A riotous, uncompromising musical odyssey, The Terrorism of Everyday Life chronicles musician Ed Hamell’s hard-edged life and career as he shouts, sings, and strums his opinions on our messed-up American culture. If you don’t mind a little walk on the wild side, along with plenty of sex, drugs, and rock and roll, then by all means go check it out. Trust me, it will rock your socks off.
Hamell is first and foremost a seasoned touring musician. He’s played in several bands since his teens, ultimately settling many years ago into his successful solo act, “Hamell on Trial”. In this identity, Hamell has toured the United States and the UK, often with his good friend Ani DiFranco, leaving in his wake enthusiastic new fans of his sarcastic, inventive rock narratives. So, fittingly, the bulk of The Terrorism of Everyday Life is composed of songs from various points in his career, each of which offers audacious yet refreshing commentary on a variety of themes ranging from mortality to drug addiction to American gluttony.
In one of my favorite moments of the show, he expresses his disdain for our nation’s obsession with food in an uproarious country-tinged plug for “The Trough”, an imaginary restaurant where patrons are encouraged to eat until they’re sick, and then some. Like the rest of the show, Hamell’s food fantasy is shocking, hilarious, and perhaps closer to the truth than most of us would like to admit.
Hamell is a true guitar hero. While singing or speaking his gut busting, heartbreaking appraisals of modern life, he can pull off a jangly rockabilly line and then quickly transition into a thunderous metal riff or grinding punk breakdown. He displays a total mastery of the guitar across several varied styles, and his powerful, diverse sonic assault takes what would otherwise be an utterly enjoyable standup and spoken-word routine and transforms it into an electrifying concert event. There’s a reason that out of a field of over two thousand productions, The Terrorism of Everyday Life won a coveted “Herald Angel” award for its 2007 premiere at the Edinburgh Fringe Festival, the granddaddy of Fringe Festivals worldwide.

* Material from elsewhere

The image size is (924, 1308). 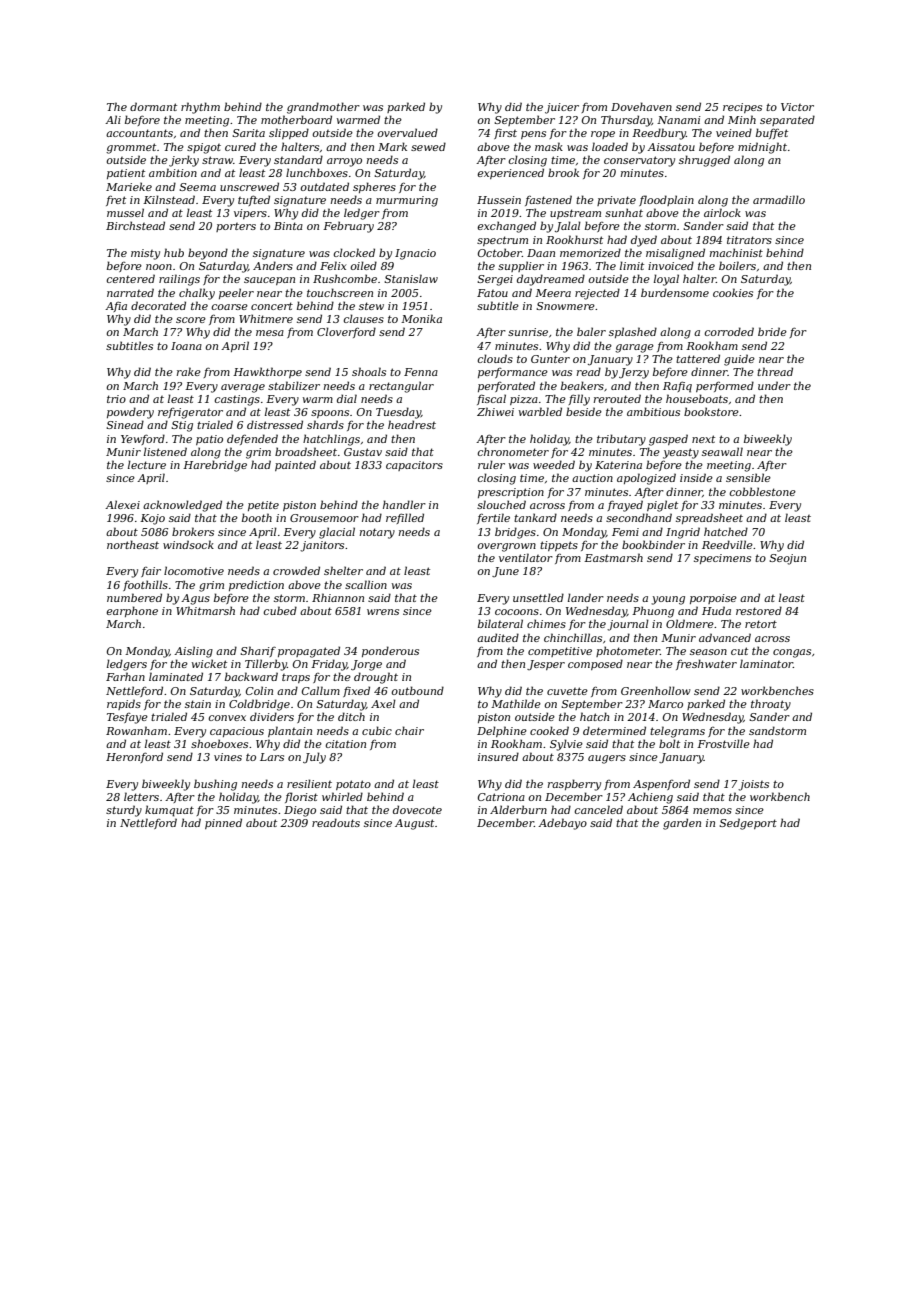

Between songs, Hamell fills the time with stories of dive bars, adolescent growing pains, drugged out friends, family tragedies, and other big themes from his life, along with plenty of dirty jokes that, admittedly, are not for everyone. With its unfiltered tales of hard living and loud, sometimes punishing guitar, this is definitely an in-your-face show both in message and in medium. Those with delicate sensibilities need not apply. But if you think you can handle the bitter pill that Hamell is pushing, then you absolutely must not miss the epic experience of The Terrorism of Everyday Life.